Desde que iniciou o projeto SPED – Sistema Público de Escrituração Digital, vivemos no mundo das obrigações. O SPED passou a frequentar diariamente a vida dos contadores. Em cada dia existe uma obrigatoriedade de um SPED diferente.

Anteriormente ao ECD – Escrituração Contábil Digital, o contador, cuidadosamente elaborava o Plano de Contas, para demonstrar ao empresário os resultados do seu negócio, que era registrado em Livro Diário. Hoje, é preciso transformar o Plano de Contas Individual, criado dentro das Normas Brasileiras contábeis e as normas Internacionais, em um Plano de Contas Referencial da Receita Federal para transmitir o arquivo gerado.

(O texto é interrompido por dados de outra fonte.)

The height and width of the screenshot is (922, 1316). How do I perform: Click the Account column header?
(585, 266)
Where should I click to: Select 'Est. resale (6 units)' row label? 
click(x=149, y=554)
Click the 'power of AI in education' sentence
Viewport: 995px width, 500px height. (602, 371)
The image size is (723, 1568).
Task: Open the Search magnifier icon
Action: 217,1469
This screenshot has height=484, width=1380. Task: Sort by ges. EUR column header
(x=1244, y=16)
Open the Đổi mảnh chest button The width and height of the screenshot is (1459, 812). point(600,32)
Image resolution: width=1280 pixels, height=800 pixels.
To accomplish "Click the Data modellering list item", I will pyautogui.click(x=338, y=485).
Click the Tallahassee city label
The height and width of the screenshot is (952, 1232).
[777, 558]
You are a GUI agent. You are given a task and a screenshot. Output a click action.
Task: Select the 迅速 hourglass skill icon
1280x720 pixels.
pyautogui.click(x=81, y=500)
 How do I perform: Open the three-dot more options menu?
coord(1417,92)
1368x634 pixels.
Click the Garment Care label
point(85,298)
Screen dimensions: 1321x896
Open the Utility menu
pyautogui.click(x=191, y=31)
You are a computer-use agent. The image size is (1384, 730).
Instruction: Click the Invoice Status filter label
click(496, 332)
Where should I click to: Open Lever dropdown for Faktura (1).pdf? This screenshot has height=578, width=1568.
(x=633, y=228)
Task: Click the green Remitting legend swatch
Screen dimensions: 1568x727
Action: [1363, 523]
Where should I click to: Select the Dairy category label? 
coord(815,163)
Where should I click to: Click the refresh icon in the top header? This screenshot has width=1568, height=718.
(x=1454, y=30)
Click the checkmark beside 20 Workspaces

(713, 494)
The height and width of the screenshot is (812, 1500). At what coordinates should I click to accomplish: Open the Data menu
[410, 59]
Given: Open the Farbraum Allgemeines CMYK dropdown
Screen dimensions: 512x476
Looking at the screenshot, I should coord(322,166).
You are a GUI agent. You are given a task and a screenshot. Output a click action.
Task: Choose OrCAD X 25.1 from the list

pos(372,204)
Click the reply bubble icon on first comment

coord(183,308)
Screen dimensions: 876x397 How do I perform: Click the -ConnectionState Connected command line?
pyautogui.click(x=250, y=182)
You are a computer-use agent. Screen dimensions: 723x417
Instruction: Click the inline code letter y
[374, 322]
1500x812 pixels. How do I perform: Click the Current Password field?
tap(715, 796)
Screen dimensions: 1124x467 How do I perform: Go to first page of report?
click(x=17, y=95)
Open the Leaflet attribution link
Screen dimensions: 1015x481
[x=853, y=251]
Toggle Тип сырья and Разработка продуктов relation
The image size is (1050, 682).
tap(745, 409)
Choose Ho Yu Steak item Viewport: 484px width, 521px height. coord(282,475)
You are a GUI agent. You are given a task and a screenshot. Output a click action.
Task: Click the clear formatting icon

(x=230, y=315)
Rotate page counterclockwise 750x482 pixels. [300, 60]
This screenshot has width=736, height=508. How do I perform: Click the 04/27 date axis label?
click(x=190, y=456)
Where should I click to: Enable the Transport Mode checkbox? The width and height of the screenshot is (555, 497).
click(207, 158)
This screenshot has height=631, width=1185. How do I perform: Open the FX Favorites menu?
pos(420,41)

Para esta transmissão, ainda é preciso o Validador desde arquivo. Isto, porque o Sistema da Receita Federal não interpreta os sistemas que estão disponíveis no mercado. O custo de transformar a escrituração comercial em escrituração digital é todo do contador.

Extinguiu-se a DIPJ passou a ser feito o ECD e passamos então a elaborar a ECF – Escrituração contábil Fiscal. Esta, por sua vez, recebe parte do arquivo encaminhado ao ECD, acompanhado das informações que eram realizadas na DIPJ. Ou seja, extinguiram-se uma e criaram outra mais complexa e com informações em duplicidade, porque Plano de Contas; Plano de Contas Referencial; Balanços; e Demonstrações, fazem parte da ECD. Nesta fase, já apresentamos EFD Contribuições, EFD ICMS e IPI, ou seja, os impostos estão ali declarados.

Ainda bem que somos contadores e conseguimos entender a sistemática, porque os empreendedores neste caso querem apenas saber, quanto devem pagar ao fisco e ponto!

Além destes ainda temos a NF-e, NFS-e, CT-e, NFC-e o MDF-e. Os contribuintes muitas vezes não têm condições de manter em seu estabelecimento um equipamento para a emissão dos documentos fiscais, e estes são exigidos pelos órgãos fiscalizadores e arrecadadores dos Estados e Municípios. Então, novamente o contador, que tem que orientar o cliente da necessidade e das multas aplicadas ao não cumprimento destas obrigações.

Pensando em orientação, ainda temos por ai e-Financeira e e-Social, este ultimo com obrigações que dificultam o relacionamento empregador-empregado.

Por isto, vivemos no mundo do SPED e sonhamos com o mundo desburocratizado e com alto nível de conhecimento dos órgãos envolvidos na arrecadação e fiscalização das entidades publicas e privadas.